*BRIEF*.
Report how many lines in the entries below hold the word "settings". Your answer is that number alone.

*SUPPLIED ENTRIES*.
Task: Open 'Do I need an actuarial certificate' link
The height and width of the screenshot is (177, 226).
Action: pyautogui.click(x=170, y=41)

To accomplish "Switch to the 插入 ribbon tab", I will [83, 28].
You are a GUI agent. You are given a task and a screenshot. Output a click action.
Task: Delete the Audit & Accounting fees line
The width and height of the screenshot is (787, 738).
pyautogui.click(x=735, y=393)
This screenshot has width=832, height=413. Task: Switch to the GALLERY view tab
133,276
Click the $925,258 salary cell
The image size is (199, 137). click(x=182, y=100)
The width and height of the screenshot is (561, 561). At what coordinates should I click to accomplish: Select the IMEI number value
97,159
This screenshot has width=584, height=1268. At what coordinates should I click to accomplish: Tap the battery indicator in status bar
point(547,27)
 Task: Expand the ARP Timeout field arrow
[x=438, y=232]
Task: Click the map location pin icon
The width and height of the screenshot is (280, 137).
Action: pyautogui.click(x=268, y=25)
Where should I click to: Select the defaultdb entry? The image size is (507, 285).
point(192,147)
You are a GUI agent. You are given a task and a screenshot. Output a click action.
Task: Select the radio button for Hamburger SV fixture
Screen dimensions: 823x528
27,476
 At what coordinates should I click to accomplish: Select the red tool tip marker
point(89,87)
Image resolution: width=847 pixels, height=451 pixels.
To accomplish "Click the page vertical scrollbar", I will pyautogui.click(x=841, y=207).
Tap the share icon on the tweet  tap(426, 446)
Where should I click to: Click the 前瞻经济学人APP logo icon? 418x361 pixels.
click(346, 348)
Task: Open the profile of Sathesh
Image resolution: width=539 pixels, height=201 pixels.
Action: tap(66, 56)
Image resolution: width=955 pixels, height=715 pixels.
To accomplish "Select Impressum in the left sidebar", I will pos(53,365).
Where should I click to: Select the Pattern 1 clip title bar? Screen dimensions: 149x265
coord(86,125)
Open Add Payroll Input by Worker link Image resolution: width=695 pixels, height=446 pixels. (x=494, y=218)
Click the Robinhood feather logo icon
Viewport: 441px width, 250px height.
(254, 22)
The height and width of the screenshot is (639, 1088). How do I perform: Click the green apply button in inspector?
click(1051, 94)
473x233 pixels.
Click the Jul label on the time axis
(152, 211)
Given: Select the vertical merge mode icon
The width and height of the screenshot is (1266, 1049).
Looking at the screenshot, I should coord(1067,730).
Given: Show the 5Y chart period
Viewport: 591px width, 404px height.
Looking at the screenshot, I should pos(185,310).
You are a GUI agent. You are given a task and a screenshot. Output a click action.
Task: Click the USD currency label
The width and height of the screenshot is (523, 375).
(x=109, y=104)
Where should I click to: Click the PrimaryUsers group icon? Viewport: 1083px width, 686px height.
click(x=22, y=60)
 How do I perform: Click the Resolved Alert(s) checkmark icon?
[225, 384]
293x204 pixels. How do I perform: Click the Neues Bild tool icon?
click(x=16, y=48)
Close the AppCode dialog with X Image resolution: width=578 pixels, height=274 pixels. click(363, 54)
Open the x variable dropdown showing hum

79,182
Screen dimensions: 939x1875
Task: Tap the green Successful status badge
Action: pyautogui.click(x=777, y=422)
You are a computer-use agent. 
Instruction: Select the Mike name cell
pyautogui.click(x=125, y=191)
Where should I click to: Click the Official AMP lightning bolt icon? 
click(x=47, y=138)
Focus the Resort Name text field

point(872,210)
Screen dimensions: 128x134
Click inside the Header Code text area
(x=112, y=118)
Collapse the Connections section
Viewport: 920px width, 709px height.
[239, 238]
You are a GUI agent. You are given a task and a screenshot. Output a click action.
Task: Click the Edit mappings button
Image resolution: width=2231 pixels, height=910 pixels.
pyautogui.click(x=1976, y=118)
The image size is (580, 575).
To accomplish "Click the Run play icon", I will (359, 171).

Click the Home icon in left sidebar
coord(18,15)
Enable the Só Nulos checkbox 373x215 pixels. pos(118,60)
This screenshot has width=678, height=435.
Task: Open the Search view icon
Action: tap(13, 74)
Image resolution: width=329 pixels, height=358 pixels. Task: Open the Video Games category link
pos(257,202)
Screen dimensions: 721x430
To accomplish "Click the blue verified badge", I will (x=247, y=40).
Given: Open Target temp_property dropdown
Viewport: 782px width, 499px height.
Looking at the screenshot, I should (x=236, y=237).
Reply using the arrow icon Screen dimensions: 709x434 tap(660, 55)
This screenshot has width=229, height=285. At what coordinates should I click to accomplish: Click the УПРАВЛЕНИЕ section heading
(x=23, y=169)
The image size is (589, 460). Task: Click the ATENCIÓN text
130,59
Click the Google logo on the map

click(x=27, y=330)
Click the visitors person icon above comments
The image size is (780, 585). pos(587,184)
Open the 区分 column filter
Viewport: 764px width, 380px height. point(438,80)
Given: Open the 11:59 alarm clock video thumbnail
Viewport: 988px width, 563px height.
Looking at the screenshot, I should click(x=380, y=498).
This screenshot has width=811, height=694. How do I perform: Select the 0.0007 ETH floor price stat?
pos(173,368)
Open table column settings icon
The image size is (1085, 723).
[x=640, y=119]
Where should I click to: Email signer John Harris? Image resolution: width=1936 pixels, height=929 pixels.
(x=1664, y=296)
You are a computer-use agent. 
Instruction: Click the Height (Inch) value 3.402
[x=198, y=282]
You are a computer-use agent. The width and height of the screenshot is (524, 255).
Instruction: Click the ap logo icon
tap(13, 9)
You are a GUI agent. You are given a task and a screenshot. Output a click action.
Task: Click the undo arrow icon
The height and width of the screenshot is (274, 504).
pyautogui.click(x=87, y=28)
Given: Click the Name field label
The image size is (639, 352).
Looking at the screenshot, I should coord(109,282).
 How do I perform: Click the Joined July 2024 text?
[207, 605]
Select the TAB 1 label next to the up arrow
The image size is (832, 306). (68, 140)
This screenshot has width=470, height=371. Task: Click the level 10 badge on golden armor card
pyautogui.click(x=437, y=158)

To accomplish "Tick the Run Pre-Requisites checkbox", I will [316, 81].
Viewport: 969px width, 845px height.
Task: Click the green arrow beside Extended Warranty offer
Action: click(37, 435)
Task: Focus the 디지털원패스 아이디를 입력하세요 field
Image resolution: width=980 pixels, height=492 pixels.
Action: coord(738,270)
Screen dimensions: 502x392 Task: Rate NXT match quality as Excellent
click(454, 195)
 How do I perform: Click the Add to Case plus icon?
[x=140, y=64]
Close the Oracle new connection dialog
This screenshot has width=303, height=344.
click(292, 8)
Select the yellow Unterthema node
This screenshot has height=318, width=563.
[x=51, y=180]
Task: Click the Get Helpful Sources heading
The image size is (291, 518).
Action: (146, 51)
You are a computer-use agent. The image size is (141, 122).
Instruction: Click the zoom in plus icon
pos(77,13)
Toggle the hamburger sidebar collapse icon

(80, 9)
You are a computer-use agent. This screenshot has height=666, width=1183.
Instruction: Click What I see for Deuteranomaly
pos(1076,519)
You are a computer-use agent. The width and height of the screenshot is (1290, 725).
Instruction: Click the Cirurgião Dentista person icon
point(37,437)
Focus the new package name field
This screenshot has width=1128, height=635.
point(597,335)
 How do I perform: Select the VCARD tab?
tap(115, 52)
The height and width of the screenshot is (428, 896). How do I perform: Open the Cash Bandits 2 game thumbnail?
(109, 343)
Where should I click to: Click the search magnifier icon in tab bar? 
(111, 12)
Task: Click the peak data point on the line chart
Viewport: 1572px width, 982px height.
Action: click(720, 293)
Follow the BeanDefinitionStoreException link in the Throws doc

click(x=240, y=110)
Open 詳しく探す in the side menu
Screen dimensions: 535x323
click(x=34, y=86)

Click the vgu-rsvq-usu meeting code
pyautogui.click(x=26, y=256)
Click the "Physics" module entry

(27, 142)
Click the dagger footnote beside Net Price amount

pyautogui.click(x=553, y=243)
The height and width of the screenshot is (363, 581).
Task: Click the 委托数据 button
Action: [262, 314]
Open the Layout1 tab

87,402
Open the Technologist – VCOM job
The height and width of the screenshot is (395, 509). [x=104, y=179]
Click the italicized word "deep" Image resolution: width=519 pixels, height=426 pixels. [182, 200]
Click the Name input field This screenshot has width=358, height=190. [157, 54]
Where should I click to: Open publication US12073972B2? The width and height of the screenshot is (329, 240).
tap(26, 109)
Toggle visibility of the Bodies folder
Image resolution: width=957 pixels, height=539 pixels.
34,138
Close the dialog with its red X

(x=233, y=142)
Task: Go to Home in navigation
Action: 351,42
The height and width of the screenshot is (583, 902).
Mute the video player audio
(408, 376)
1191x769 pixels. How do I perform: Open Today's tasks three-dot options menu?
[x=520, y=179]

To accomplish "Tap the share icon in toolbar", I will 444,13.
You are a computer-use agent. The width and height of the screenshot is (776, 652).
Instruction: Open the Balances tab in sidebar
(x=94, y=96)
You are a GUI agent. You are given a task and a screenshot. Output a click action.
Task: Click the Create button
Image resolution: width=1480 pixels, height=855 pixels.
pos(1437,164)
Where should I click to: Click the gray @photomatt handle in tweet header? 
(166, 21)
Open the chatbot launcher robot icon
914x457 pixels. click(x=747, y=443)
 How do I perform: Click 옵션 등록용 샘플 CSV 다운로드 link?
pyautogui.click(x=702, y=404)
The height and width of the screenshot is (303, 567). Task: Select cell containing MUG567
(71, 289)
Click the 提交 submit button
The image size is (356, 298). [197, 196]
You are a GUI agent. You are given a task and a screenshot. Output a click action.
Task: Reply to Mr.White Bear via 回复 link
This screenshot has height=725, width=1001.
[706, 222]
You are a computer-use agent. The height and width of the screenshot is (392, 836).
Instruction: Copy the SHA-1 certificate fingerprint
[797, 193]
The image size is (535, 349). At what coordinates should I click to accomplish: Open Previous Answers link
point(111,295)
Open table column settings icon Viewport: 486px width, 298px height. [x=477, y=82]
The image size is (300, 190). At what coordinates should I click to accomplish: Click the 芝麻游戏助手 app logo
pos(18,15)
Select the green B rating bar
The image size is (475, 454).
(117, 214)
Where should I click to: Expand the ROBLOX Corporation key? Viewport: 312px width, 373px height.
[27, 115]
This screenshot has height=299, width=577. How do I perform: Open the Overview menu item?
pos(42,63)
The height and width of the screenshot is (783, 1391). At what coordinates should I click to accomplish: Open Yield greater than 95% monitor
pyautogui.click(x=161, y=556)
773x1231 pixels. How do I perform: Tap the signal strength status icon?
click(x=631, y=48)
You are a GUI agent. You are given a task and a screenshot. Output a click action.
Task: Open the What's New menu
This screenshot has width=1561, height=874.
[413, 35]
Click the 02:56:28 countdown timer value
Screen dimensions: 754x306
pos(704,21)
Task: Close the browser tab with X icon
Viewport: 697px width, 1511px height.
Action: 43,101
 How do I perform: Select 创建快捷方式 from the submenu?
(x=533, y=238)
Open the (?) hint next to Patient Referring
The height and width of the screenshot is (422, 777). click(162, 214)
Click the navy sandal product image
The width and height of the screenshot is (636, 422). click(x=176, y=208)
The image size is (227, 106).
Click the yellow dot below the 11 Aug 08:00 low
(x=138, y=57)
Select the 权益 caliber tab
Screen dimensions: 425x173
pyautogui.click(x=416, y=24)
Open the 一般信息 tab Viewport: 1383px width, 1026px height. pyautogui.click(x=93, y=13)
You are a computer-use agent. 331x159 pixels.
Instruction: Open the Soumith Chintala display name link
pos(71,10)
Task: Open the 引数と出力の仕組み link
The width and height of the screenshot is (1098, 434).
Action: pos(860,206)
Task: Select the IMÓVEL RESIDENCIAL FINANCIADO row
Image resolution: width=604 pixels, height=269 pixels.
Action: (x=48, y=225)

*ANSWER*.
2